> TEXTO PARA REVISAR:
==================================================

Esta nueva elucubración y especulación se gesta y surge de una referenciada complicidad y de una interesada negatividad, incapacidad o imposibilidad de responder objetivamente a unos breves interrogantes: ¿quiénes poblaron originariamente el archipiélago Canario? ¿Desde dónde, cómo, cuándo, por qué y para qué se arribó a sus costas y a colonizar su territorio?
El mito que llegó tras los mitos
Nos detenemos en una de las elaboraciones que, en otro lugar, hemos denominado el mito de las gentes del norte atendiendo a su propia tipificación antropológica, geográfica, lingüística y sociocultural.
Teniendo en cuenta los postulados de los primigenios evolucionistas socio-biológicos y los posteriores planteamientos raciológicos, difusionistas y evolucionistas unilineales, implicados en la denominada Escuela Histórico Cultural e interesados focalmente en el binomio raza/cultura, se fueron construyendo distintos parentescos raciales y socioculturales y diversos lugares de procedencia de la población prehispánica de las islas Canarias que se corresponderían con la prehistoria de Europa.

==================================================

> OBJETIVO DE LA TAREA: Prolonga, por favor, el texto de arriba sobre el poblamiento prehispánico de las islas Canarias a partir de su última oración.

> MATERIAL PROPORCIONADO:
==================================================

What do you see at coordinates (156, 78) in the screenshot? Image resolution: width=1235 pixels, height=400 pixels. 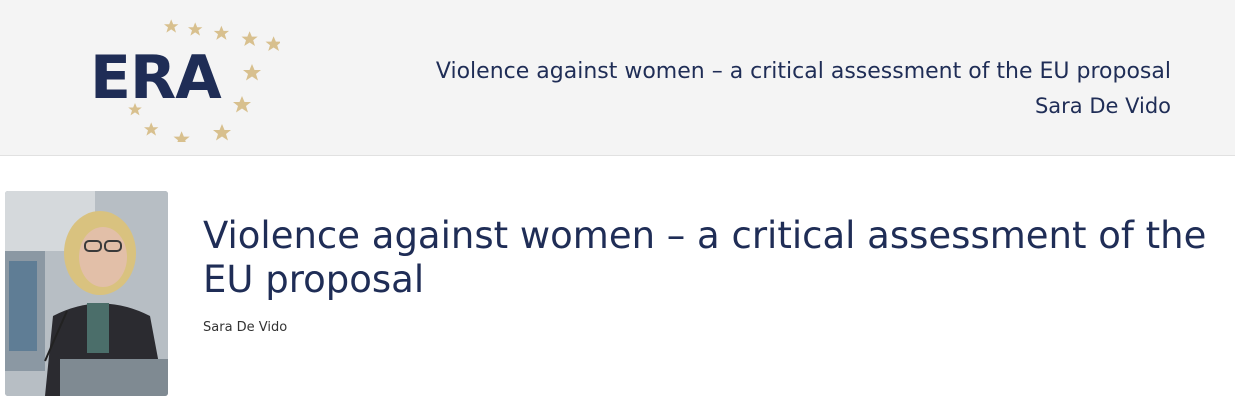 I see `logo-text: ERA` at bounding box center [156, 78].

==================================================

> RESULTADO:
La motivación –casi intrahistórica– que subyace en estos ingredientes antropodinámicos viene de la mano de la recíproca rivalidad promovida por las potencias europeas decimonónicas (Gran Bretaña, Francia y Alemania) con la finalidad de establecer sus posiciones de dominio en el archipiélago Canario instalando en las islas sus oficinas comerciales y, con ellas, sus gabinetes de influencia en esta zona estratégica del Atlántico que presagiaba el futuro de un conflicto de intereses en los comienzos del imperialismo y el colonialismo modernos en África.
Canarias inauguró un escenario del discurrir antropológico europeo desde mediados del siglo XIX a buena parte del siglo XX, auspiciándose –de paso– su incorporación a otros tantos foros de debate e interés en el propio ámbito científico de la arqueología, la antropología y la prehistoria global.
El prototipo racial
En la configuración de ese libreto contemporáneo el primer elemento enunciado por los científicos, los estudiosos y los eruditos, fue resultado de las investigaciones antropológicas que descollaban en Europa y redundaron en el hallazgo de un prototipo racial paneuropeo conocido como el hombre de Cro-Magnon, frente a los especímenes menos evolucionados descubiertos en otros enclaves de Europa, África y Asia.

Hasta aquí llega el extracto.